Please transcribe, exactly and only, the lines of the records below from the one holding "Task: Click restriction" to the very end.

■ **Source material**
Segment Open

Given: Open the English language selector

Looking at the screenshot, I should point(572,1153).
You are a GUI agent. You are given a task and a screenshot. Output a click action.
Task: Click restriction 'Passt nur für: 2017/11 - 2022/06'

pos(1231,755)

Segment Closed

■ **The answer**
Task: Click restriction 'Passt nur für: 2017/11 - 2022/06'

pos(1231,755)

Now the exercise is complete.